Jesus uses these words as he says to his disciples at the end of his long final talk to them: “A little while, and you will no longer see me, and again a little while, and you will see me.” It must have sounded like a riddle to the perplexed disciples who ask each other, “What does he mean by this ‘little while’?”

Some have taken Jesus’ “little whiles” to refer to his coming arrest and trial (“You will not see me”) and his showing up after his resurrection (“You will see me”). Other think he was speaking of the long years ahead when his followers would face tribulation (without his visible presence) and then his final appearing: he compares what is ahead to the travail of a woman in childbirth – first birth pangs, then great and lasting joy.

Bishop Leslie Newbigin thinks the puzzling ambiguity of Jesus was deliberate. “Jesus is speaking both of his manifestation of himself to his disciples after his resurrection, and of the full vision of God in the new age, for the one is the foretaste of the other.”

Jesus’ main point however is clear: whether you see me “for a little while” or not, I am with you, through my Spirit whom I am sending (meanwhile), and at last in my full presence (for a long while).

I pondered these words as I sat in the grounds of The Oratory center in Rock Hill, warmly wrapped in sweater and jacket on the chill fall morning. My bench was next to a sunlit white statue of Mary, her hands outstretched over a small garden plot, with tiny violet mophead flowers, and a bird that flew out over me.

It seemed as if she might be saying, “My Son is offering you all these gifts, even if they only last a ‘little while’ – the sun before shadows come, the flowers before winter takes them down. Don’t miss them – or him.”

Then I rose and walked the nearby labyrinth of seven concentric circles with a single pebbled path. And as I went along this spiritual prayer path I thought how life is made up of “little whiles.”

I have lived three quarters of a century, as Benji pointed out, and each “quarter” as I look back seems to have its own pace. The first 25 years through boyhood and college looking back seem very short. The middle 25 seem to have lasted much longer, because so full. I have completed the last quarter it seems at a slower pace – yet it has passed quickly! How strangely time appears to us!

And whether time has stretched through long passages or short days the things that came to mind as I walked were “little whiles”

boyhood summer days at the lake or in the park … jumping in the crackling leaf piles of autumn … glued to the radio for hockey night in Canada … long college days of revival that I described to my granddaughter last week .. giddy moments of falling in love …all the “little whiles” of world travel, the blur of leaving and coming, often exciting, just as often solitary and lonesome …the “little whiles” with children … a golden-haired and fast-tempered little girl … the boy who always went all out with no “yellow light” … the one who quietly listened to Narnia at bedtime.

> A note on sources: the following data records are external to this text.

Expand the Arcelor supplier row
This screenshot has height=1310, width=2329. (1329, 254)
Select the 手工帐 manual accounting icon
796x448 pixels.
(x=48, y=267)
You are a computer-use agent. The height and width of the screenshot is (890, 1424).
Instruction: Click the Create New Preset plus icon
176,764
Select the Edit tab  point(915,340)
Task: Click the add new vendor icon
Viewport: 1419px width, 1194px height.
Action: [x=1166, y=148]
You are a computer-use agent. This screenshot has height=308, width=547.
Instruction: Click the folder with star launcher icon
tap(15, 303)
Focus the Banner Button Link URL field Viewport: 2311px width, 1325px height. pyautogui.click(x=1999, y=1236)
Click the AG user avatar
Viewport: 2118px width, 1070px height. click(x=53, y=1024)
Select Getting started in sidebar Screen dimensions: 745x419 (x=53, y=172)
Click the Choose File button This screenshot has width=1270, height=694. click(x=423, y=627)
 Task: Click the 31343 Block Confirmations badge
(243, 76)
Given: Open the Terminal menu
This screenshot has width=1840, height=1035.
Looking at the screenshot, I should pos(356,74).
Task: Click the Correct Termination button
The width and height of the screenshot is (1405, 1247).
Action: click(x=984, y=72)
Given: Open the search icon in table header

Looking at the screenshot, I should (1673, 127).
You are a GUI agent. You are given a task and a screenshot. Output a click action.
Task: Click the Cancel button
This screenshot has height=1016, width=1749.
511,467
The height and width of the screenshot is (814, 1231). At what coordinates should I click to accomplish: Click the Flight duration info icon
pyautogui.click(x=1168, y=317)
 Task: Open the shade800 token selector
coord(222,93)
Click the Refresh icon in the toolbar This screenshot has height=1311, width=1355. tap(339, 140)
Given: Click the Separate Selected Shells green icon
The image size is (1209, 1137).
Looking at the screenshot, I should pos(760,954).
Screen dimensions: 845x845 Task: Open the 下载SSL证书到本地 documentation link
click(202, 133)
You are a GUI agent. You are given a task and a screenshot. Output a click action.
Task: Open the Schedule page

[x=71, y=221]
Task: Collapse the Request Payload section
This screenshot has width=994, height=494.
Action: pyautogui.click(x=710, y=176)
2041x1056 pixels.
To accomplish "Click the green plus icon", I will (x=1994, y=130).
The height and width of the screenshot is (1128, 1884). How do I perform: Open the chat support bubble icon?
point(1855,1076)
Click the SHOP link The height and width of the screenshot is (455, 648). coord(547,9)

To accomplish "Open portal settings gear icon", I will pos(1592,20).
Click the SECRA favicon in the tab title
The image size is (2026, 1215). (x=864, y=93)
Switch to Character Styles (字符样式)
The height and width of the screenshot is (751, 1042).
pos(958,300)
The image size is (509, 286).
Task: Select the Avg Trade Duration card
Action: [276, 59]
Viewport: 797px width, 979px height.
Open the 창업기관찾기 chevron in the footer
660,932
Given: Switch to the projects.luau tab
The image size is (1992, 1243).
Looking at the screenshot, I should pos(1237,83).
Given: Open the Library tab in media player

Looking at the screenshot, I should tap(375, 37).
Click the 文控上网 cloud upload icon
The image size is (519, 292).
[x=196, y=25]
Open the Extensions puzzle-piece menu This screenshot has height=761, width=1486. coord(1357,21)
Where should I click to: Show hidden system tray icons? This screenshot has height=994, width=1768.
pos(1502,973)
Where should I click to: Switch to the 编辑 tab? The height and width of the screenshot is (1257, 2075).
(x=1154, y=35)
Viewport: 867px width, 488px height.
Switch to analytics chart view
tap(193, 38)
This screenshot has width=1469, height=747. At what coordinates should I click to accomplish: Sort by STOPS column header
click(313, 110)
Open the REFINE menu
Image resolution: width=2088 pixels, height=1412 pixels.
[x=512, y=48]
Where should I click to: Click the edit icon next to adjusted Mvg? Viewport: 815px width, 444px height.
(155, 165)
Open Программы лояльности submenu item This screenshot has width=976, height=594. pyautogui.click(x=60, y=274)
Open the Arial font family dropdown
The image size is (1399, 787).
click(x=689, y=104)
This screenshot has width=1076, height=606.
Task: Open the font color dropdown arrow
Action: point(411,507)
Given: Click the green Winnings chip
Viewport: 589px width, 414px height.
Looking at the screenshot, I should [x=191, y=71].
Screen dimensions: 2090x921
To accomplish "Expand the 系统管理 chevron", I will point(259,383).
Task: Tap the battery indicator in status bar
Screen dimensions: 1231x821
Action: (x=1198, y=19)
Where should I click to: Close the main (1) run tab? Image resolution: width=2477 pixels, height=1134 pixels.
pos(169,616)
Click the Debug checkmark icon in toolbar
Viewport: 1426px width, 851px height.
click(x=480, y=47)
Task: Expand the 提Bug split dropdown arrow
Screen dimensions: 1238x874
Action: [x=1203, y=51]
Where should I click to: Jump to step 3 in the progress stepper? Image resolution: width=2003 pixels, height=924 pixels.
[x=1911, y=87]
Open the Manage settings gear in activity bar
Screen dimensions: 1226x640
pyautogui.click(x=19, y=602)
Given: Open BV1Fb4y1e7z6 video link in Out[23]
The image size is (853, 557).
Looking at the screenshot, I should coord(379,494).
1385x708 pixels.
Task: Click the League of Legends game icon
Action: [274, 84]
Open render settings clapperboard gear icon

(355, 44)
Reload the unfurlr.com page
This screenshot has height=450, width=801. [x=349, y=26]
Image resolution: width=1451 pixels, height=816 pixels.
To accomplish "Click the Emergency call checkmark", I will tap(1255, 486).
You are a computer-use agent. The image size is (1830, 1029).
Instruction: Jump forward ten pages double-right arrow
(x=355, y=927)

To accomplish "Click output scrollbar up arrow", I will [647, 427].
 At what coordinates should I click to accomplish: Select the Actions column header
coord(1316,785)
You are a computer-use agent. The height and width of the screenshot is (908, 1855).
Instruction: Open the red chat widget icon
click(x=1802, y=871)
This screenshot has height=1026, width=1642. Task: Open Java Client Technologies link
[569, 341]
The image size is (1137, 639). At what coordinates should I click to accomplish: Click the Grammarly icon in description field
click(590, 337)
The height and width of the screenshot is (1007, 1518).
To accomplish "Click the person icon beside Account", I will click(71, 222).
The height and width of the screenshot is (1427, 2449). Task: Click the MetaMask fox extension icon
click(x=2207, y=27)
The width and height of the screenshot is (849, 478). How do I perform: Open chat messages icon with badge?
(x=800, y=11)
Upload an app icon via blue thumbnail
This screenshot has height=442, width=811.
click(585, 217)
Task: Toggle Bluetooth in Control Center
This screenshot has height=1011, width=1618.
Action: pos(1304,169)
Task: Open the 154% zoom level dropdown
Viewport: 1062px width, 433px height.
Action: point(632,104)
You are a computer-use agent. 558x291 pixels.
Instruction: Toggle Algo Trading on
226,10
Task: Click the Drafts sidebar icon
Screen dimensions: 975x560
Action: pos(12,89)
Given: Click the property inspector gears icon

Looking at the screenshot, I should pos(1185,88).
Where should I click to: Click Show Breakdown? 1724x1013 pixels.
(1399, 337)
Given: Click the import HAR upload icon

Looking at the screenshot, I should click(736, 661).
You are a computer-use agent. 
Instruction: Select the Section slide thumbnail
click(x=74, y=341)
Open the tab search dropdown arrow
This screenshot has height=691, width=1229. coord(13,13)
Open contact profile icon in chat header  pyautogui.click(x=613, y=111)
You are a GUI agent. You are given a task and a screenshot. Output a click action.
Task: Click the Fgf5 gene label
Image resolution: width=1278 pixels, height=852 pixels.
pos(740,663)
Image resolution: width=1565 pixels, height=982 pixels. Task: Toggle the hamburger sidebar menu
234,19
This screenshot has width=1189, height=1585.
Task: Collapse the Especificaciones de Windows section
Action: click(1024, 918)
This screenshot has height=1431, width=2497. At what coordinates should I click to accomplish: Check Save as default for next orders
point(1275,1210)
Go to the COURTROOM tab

Those “little whiles” seemed to fly. Others – the dark times – of grief and disappointment, of illnesses and depression – took much longer to pass.

So many of these “little whiles” came to mind as I walked. Then when I arrived at the center of the labyrinth the point came home to my heart (as Jesus was intimating to his puzzled disciples long ago) that all the “little whiles” are meant to lead to the “long while” and in the “meanwhile” Jesus has been present “all the while” – even when it has been hard to see him.

After lunch, when I spoke of this with my praying friend David, he was silent a moment, then said, “Those little whiles of our life may not cover a great length of time, but they open us up. They may be small moments but they are the portals through which we see the pattern of death and resurrection.”

Late that afternoon I stood by a lake and saw a flight of birds splash their wings on the water as they took off. Then the lights glinting off the ripples they left, casting a beautiful pattern of lights and shadows on the crimson leaves behind around.

A little while and they were gone. But the passing spoke to me of the Unseen Lord who walks with us through the changing seasons of life, invisible perhaps for a little while, but preparing us for the joy of the long while, and always present meanwhile.